BEGIN TEXT UNDER STUDY
The Bank is also subject to numerous restrictions imposed by the Federal Reserve Act on extensions of credit to insiders of 1st Source and/or the Bank – executive officers, directors, principal shareholders, or any related interest of such persons.
Reserve Requirements — The Federal Reserve requires all depository institutions to maintain reserves against their transaction account deposits. For all net transaction accounts in 2021, the reserve requirement ratio was set to zero percent in March 2020; therefore, all net transaction accounts are exempt from reserve requirements.
Dividends — The ability of the Bank to pay dividends is limited by state and federal laws and regulations that require the Bank to obtain the prior approval of the DFI and the FRB of Chicago before paying a dividend that, together with other dividends it has paid during a calendar year, would exceed the sum of its net income for the year to date combined with its retained net income for the previous two years. The amount of dividends the Bank may pay may also be limited by certain covenant agreements and by the principles of prudent bank management. See Part II, Item 5, Market for Registrant’s Common Equity, Related Stockholder Matters and Issuer Purchases of Equity Securities for further discussion of dividend limitations.
END TEXT UNDER STUDY
AIM OF THE TASK
Continue the passage on bank rules from the point where it stops, keeping its tone and style. The listing was drawn from a source separate from the passage on bank rules.
BEGIN RECORDED DATA
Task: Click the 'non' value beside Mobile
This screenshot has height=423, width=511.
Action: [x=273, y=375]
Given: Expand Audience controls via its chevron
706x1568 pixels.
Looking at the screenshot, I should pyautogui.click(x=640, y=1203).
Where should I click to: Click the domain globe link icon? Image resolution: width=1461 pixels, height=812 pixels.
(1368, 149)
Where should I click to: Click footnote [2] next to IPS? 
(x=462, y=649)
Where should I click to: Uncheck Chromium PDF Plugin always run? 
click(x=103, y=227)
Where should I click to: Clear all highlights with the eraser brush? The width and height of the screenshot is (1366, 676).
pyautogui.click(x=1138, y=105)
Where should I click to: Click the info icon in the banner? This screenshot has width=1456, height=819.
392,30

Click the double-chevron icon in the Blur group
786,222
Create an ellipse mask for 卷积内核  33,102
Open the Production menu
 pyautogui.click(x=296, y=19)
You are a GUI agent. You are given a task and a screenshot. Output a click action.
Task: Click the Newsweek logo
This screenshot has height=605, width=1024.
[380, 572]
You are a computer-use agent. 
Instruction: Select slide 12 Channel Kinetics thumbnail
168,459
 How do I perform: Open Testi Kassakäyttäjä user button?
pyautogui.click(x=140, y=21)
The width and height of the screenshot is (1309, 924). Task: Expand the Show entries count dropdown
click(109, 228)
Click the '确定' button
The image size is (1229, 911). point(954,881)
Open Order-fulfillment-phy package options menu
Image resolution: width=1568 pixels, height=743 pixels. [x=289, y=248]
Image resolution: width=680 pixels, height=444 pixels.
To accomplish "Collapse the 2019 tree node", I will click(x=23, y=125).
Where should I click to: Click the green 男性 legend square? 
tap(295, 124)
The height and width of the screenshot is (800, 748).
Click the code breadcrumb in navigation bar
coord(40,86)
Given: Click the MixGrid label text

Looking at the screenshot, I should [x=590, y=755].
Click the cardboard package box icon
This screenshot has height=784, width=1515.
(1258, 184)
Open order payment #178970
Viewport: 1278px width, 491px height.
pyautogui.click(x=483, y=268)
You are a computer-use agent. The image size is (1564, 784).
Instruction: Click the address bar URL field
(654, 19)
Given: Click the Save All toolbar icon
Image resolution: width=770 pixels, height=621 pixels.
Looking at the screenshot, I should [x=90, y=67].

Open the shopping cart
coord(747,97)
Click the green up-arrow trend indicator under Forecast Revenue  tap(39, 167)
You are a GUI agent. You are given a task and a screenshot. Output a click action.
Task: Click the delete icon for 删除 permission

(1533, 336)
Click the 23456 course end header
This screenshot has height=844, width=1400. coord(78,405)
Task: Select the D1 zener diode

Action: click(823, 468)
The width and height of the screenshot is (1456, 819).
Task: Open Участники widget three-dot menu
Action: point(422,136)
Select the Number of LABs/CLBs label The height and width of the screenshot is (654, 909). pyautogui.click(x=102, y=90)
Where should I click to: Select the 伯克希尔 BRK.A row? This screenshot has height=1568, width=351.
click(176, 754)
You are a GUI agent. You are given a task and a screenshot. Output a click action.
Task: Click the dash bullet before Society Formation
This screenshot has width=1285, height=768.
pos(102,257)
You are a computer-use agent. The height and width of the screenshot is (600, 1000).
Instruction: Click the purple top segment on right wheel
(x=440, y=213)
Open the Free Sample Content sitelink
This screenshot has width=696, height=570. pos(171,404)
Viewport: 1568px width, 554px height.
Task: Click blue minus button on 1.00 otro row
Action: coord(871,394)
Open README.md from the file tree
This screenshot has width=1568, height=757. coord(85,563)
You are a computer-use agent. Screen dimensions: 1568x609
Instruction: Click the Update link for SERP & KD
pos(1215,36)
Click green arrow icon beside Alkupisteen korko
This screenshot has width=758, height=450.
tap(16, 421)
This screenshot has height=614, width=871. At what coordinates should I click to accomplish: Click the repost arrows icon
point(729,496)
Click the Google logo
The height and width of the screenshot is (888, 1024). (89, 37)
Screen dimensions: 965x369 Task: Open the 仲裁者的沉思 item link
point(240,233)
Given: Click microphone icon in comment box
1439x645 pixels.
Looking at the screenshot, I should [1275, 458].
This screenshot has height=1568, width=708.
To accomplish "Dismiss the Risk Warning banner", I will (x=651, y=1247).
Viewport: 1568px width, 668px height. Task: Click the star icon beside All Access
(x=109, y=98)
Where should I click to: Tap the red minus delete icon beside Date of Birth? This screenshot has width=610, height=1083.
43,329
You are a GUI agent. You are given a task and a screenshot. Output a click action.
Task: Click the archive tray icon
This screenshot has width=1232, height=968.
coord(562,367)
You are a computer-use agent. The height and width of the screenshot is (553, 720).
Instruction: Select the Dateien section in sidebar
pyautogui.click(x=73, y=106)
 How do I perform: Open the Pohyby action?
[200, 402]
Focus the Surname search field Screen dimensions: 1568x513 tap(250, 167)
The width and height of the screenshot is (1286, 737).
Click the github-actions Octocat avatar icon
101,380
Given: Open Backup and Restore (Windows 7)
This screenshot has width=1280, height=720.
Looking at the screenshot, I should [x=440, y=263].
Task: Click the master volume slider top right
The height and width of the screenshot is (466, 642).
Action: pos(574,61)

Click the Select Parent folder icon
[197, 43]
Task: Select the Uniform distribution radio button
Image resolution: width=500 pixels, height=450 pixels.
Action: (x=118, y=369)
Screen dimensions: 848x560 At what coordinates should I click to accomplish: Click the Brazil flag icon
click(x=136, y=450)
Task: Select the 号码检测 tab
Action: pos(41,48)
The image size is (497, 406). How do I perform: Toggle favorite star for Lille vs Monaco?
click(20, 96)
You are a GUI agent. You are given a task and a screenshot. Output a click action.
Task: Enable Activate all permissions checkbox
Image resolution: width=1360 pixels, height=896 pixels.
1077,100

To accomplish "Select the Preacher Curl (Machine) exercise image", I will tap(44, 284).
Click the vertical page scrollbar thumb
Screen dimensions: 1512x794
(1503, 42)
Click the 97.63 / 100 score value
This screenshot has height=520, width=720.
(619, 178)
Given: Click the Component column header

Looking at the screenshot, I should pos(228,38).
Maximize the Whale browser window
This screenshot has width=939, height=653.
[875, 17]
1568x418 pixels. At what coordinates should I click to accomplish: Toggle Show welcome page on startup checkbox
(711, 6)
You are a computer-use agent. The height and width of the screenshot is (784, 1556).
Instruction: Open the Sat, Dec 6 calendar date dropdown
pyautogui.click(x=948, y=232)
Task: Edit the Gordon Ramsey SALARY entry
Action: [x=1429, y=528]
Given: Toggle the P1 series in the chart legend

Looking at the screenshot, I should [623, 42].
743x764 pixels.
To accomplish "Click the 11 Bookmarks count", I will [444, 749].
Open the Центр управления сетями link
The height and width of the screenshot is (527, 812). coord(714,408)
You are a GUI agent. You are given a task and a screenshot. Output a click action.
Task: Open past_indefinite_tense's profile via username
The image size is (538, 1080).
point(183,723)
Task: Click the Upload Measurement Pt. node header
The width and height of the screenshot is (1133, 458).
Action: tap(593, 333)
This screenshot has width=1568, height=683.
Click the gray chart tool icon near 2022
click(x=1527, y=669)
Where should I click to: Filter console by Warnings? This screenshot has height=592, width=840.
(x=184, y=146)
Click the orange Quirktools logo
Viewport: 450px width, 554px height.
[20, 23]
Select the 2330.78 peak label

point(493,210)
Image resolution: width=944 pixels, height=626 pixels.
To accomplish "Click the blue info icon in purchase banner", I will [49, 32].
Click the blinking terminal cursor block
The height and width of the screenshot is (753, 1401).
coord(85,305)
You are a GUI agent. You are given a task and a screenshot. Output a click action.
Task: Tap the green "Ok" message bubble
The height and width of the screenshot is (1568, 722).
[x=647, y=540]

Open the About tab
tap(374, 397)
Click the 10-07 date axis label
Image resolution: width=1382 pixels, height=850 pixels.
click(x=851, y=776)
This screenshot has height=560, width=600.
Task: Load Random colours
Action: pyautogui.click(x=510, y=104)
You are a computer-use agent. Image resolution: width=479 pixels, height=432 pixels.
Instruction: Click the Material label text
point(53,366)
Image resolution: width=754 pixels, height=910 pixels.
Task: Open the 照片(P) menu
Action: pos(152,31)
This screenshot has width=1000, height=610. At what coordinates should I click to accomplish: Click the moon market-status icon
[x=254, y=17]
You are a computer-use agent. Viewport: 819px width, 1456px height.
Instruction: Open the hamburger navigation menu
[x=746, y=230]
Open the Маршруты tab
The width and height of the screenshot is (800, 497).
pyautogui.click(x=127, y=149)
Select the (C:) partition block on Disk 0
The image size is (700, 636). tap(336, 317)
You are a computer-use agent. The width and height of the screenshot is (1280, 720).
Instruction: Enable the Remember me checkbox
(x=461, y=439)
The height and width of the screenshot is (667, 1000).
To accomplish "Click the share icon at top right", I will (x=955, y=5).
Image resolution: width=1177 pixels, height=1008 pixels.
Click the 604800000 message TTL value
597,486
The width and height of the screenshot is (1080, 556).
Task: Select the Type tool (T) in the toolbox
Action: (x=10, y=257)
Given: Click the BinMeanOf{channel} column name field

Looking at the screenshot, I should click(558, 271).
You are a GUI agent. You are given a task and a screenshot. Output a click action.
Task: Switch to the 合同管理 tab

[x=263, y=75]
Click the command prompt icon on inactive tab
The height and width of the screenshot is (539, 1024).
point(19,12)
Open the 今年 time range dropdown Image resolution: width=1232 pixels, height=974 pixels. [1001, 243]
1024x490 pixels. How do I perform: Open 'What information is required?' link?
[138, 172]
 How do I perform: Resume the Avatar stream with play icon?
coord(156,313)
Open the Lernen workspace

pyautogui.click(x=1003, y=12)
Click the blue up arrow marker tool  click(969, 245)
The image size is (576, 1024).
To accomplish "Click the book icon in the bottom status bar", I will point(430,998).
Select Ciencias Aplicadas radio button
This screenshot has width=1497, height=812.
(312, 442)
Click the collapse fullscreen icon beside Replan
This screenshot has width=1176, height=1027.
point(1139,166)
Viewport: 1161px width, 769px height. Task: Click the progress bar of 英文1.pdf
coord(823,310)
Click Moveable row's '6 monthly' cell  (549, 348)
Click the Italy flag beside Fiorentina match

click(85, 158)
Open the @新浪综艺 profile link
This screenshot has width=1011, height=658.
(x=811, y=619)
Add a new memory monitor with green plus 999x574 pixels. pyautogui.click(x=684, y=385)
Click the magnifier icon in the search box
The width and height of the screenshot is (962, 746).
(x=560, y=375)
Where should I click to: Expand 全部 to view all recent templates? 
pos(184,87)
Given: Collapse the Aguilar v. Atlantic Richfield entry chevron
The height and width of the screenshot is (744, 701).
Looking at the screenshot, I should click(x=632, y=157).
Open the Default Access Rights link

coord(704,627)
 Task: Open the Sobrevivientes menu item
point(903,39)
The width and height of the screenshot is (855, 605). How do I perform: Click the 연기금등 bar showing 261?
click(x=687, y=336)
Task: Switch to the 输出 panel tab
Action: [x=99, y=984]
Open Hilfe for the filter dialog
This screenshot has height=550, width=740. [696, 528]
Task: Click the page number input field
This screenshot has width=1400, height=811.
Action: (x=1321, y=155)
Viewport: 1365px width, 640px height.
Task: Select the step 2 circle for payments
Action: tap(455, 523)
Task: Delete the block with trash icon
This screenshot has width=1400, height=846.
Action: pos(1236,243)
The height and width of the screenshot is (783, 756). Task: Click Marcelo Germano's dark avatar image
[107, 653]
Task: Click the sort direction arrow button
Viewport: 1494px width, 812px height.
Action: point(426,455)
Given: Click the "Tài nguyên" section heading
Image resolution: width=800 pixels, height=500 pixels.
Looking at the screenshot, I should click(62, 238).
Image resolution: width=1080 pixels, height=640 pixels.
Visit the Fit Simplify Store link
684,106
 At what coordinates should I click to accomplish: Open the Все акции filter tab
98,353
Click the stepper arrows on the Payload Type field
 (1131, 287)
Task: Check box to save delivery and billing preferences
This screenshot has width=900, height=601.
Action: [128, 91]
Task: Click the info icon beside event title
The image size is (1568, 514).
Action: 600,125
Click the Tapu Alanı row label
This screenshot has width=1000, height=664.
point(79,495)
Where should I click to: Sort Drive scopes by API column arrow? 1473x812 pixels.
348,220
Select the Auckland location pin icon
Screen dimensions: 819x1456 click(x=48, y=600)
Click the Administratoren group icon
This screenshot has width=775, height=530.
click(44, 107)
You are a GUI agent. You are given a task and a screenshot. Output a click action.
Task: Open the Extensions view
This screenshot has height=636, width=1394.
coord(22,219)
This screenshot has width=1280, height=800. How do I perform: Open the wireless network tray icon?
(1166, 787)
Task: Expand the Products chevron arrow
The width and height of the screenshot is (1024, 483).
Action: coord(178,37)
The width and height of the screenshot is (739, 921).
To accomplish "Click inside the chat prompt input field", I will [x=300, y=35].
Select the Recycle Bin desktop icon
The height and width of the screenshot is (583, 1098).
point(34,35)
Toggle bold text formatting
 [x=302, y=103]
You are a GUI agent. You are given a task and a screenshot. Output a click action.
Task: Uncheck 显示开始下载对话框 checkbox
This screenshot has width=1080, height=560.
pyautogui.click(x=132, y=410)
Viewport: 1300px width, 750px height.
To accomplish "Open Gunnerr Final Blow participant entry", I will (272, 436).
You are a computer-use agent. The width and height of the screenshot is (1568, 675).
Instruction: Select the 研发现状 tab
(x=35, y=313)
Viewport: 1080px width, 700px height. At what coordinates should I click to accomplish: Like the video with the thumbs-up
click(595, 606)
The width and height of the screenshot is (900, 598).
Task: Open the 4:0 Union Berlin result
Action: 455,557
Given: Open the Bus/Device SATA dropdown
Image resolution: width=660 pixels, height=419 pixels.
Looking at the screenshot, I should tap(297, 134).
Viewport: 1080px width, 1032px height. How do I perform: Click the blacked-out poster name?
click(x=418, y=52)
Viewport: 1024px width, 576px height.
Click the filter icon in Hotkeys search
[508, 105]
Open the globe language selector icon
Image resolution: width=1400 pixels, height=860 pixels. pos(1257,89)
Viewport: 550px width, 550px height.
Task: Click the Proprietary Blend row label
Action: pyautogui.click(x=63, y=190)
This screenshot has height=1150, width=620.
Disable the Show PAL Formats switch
END RECORDED DATA
SOLVED PROBLEM
Monetary Policy and Economic Control — The commercial banking business in which we engage is affected not only by general economic conditions, but also by the monetary policies of the Federal Reserve. Changes in the discount rate on member bank borrowing, availability of borrowing at the “discount window,” open market operations, the imposition of changes in reserve requirements against member banks’ deposits and assets of foreign branches, and the imposition of, and changes in, reserve requirements against certain borrowings by banks and their affiliates, are some of the tools of monetary policy available to the Federal Reserve. These monetary policies are used in varying combinations to influence overall growth and distributions of bank loans, investments, and deposits, and such use may affect interest rates charged on loans and leases or paid on deposits. The monetary policies of the Federal Reserve have had a significant effect on the operating results of commercial banks and are expected to do so in the future. The monetary policies of the Federal Reserve are influenced by various factors, including economic growth, inflation, unemployment, short-term and long-term changes in the international trade balance, and in the fiscal policies of the U.S. Government. Future monetary policies and the effect of such policies on our future business and earnings, and the effect on the future business and earnings of the Bank cannot be predicted.
Sarbanes-Oxley Act of 2002 — The Sarbanes-Oxley Act of 2002 (SOA) includes provisions intended to enhance corporate responsibility and protect investors by improving the accuracy and reliability of corporate disclosures pursuant to the securities laws, and which increase penalties for accounting and auditing improprieties at public traded companies. The SOA generally applies to all companies, including 1st Source, that file or are required to file periodic reports with the SEC under the Exchange Act.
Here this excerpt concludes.